A woman comes to terms with her family’s dark Nazi past in this memoir from the author of Nine and a Half Weeks—A moving and profound exploration of the legacy of war and hate on an individual life.
Born in Austria at the height of Word War II, Ingeborg Day grew up knowing little about the early years of her life. When she came to America in 1957 as an exchange student, she heard for the first time references to Hitler, Nazis, and the Holocaust, topics that were forbidden in her homeland and her own house.
Day married an American and stayed in the U.S. permanently, a separation that created great physical and psychological distance between herself and her father— a Nazi nobody, an out-of-work locksmith’s apprentice who ended up joining the Austrian army, where his musical talents blossomed in a military band. An early member of the Nazi Party, he was automatically incorporated into the SS after the Anschluss in 1938. But with the fall of the Third Reich, he refused to speak of the past, determined to remain silent.

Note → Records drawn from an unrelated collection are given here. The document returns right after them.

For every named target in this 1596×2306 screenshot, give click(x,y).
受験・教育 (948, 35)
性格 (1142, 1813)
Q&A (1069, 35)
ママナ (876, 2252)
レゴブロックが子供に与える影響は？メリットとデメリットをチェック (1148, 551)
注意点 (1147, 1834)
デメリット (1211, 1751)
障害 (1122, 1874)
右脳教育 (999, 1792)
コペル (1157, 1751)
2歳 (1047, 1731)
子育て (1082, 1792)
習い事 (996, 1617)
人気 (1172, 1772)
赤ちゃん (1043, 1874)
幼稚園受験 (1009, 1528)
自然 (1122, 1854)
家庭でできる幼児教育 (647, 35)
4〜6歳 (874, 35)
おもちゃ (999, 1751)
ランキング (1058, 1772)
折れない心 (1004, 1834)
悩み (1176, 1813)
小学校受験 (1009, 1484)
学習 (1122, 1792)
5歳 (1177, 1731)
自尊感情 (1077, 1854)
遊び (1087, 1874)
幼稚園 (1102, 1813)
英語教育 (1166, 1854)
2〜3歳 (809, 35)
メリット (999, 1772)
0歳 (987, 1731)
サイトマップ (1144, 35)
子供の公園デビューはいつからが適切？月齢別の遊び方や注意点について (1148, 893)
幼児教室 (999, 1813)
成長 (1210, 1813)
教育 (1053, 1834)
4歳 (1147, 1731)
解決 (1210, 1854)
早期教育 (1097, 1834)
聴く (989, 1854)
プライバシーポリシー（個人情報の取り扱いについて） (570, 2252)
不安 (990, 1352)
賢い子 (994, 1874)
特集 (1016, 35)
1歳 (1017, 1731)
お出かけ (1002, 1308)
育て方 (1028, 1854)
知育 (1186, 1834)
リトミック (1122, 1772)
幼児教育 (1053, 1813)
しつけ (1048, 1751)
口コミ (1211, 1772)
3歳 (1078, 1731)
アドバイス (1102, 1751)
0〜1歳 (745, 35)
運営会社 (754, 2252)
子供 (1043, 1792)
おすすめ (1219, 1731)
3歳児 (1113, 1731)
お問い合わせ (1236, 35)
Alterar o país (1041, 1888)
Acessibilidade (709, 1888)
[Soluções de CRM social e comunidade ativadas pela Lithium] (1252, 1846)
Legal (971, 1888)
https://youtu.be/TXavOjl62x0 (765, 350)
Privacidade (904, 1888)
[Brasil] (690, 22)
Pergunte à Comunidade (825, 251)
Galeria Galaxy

Ghost Waltz, Day’s astonishing and beautiful memoir, tells of her efforts to understand the legacy of her Austrian past—one of unbearable horror mixed with ordinary human patrimonies of family loyalty and affection. Moving back and forth in time, from 1980s New York to World War I Austria under Kaiser Franz Josef, she illuminates her country’s painful modern history as well as her own memories of the war, of the Russian and English occupations, and of the strangely silent 1950s. Day confronts the question whether and how she was bequeathed a legacy of unvoiced anti-Semitism, an inheritance that Ghost Waltz eloquently repudiates and dispels.